Custom metrics at $0.30/metric/month add up fast: 500 unique dimension combinations × 12 months = $1,800/year for metrics alone. A team publishing latency_ms per endpoint (20 endpoints) × environment (3) × region (2) = 120 metrics — manageable. Add customer_id and you're bankrupt.

Alarm types and evaluation

Alarm type What it watches When to use
Static threshold Metric > / < / = fixed value for N periods CPU > 80%, ALB 5xx > 10/min — simple SLO breaches
Anomaly detection ML band around expected range (no manual threshold) Traffic patterns that vary by day-of-week; seasonal workloads
Composite alarm Boolean logic across multiple alarms (AND/OR/NOT) Page only when both error rate is high and latency is high — reduces noise
Math expression Derived metric: m1/m2*100 error percentage Calculate error rate from RequestCount and HTTPCode_Target_5XX_Count

Composite alarms — reduce pager fatigue

Individual alarms on CPU, memory, and 5xx rate each fire independently during a deploy or traffic spike. A composite alarm combines child alarms: e.g. ALARM("High5xx") AND ALARM("HighLatency") pages on-call; ALARM("HighCPU") OR ALARM("HighMemory") triggers Auto Scaling only. Composite alarms themselves don't incur extra charge beyond child alarms.

Create an ALB 5xx composite alarm

saved globally
bash
# Child alarm: 5xx count > 10 in 2 of 3 minutes
aws cloudwatch put-metric-alarm \
  --alarm-name order-service-high-5xx \
  --namespace AWS/ApplicationELB \
  --metric-name HTTPCode_Target_5XX_Count \
  --dimensions Name=LoadBalancer,Value=app/order-alb/abc123 \
  --statistic Sum --period 60 --evaluation-periods 3 \
  --threshold 10 --comparison-operator GreaterThanThreshold \
  --alarm-actions arn:aws:sns:eu-west-1:123456789012:ops-alerts

# Composite: page only when 5xx AND latency both breach
aws cloudwatch put-composite-alarm \
  --alarm-name order-service-customer-impact \
  --alarm-rule 'ALARM(order-service-high-5xx) AND ALARM(order-service-high-latency)' \
  --alarm-actions arn:aws:sns:eu-west-1:123456789012:pagerduty
hcl
resource "aws_cloudwatch_metric_alarm" "high_5xx" {
  alarm_name          = "order-service-high-5xx"
  comparison_operator = "GreaterThanThreshold"
  evaluation_periods  = 3
  metric_name         = "HTTPCode_Target_5XX_Count"
  namespace           = "AWS/ApplicationELB"
  period              = 60
  statistic           = "Sum"
  threshold           = 10
  alarm_actions       = [aws_sns_topic.ops_alerts.arn]
  dimensions = {
    LoadBalancer = aws_lb.app.arn_suffix
  }
}

resource "aws_cloudwatch_composite_alarm" "customer_impact" {
  alarm_name        = "order-service-customer-impact"
  alarm_description = "Page when errors AND latency both elevated"
  alarm_rule        = "ALARM(${aws_cloudwatch_metric_alarm.high_5xx.alarm_name}) AND ALARM(${aws_cloudwatch_metric_alarm.high_latency.alarm_name})"

▸ **YOUR TASK**:
Answer these questions about the CloudWatch excerpt above:
1. What price per metric per month does it give for custom metrics?
2. Which alarm type does it recommend for traffic patterns that vary by day-of-week?
3. What threshold value is set in the Terraform resource named "high_5xx"?

▸ **INFORMATION GIVEN**:
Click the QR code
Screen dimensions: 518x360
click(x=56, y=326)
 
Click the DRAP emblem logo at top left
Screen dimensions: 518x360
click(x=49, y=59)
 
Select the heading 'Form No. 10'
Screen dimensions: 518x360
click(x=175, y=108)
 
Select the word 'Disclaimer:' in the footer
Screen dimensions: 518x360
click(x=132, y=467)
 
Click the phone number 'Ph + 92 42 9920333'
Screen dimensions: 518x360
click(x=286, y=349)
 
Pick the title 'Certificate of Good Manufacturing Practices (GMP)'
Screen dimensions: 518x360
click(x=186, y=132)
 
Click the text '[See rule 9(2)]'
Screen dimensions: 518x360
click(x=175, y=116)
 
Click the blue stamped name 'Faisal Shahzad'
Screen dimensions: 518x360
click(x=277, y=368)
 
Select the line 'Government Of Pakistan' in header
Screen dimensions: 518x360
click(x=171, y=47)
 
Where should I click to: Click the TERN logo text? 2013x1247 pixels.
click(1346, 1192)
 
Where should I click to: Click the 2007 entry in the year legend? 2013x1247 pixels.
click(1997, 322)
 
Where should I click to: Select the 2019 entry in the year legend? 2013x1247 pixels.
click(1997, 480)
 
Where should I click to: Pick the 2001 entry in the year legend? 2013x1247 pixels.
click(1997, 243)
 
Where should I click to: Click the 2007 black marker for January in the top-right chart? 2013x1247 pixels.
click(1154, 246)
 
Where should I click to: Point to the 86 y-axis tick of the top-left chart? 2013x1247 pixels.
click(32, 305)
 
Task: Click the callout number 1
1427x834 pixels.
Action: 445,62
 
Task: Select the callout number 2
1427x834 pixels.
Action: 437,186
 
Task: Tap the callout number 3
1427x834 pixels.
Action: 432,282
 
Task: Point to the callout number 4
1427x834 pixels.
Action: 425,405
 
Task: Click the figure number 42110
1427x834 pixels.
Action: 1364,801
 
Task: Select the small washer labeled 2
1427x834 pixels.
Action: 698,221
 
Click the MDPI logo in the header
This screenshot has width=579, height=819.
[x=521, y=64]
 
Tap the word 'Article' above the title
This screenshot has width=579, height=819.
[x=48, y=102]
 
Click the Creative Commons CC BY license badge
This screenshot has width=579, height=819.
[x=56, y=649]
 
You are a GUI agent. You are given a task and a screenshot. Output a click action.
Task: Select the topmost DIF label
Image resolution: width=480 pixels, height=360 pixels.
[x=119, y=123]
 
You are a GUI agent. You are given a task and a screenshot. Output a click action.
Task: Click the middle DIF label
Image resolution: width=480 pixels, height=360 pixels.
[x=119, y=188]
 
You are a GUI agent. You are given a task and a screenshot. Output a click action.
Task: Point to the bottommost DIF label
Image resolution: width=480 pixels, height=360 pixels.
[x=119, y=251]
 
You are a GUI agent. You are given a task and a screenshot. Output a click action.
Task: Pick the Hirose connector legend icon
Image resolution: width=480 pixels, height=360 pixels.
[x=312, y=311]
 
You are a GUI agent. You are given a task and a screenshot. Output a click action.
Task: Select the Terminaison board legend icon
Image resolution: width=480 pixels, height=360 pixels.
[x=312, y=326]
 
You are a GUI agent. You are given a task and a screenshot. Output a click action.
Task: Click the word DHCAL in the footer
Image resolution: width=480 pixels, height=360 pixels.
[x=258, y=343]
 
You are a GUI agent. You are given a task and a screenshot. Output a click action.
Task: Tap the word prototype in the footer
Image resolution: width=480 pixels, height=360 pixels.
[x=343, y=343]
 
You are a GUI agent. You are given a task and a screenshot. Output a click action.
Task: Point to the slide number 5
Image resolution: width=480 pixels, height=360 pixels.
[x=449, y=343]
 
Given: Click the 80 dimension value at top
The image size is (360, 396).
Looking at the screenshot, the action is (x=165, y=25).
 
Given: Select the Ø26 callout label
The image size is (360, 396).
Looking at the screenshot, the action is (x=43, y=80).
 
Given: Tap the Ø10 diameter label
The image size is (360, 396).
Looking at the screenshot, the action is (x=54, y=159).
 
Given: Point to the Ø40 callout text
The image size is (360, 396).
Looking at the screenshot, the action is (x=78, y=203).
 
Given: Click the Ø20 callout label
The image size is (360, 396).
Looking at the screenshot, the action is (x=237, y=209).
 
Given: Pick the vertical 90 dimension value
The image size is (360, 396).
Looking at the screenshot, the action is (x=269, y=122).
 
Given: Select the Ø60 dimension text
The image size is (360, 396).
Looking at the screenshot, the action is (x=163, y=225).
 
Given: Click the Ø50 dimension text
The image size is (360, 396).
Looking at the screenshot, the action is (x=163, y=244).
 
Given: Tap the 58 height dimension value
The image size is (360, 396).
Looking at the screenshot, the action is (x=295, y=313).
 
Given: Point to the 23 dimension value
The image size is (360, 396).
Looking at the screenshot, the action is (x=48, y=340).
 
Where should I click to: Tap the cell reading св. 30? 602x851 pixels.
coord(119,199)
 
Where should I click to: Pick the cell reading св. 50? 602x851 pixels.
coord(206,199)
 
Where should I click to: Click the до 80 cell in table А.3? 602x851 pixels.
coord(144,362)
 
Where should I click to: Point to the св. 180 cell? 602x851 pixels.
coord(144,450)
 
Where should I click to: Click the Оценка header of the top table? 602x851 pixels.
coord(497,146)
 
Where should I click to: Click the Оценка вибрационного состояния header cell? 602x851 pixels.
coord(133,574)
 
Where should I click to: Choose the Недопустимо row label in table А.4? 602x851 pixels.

▸ **THE COMPLETED TASK**:
1. $0.30
2. Anomaly detection
3. 10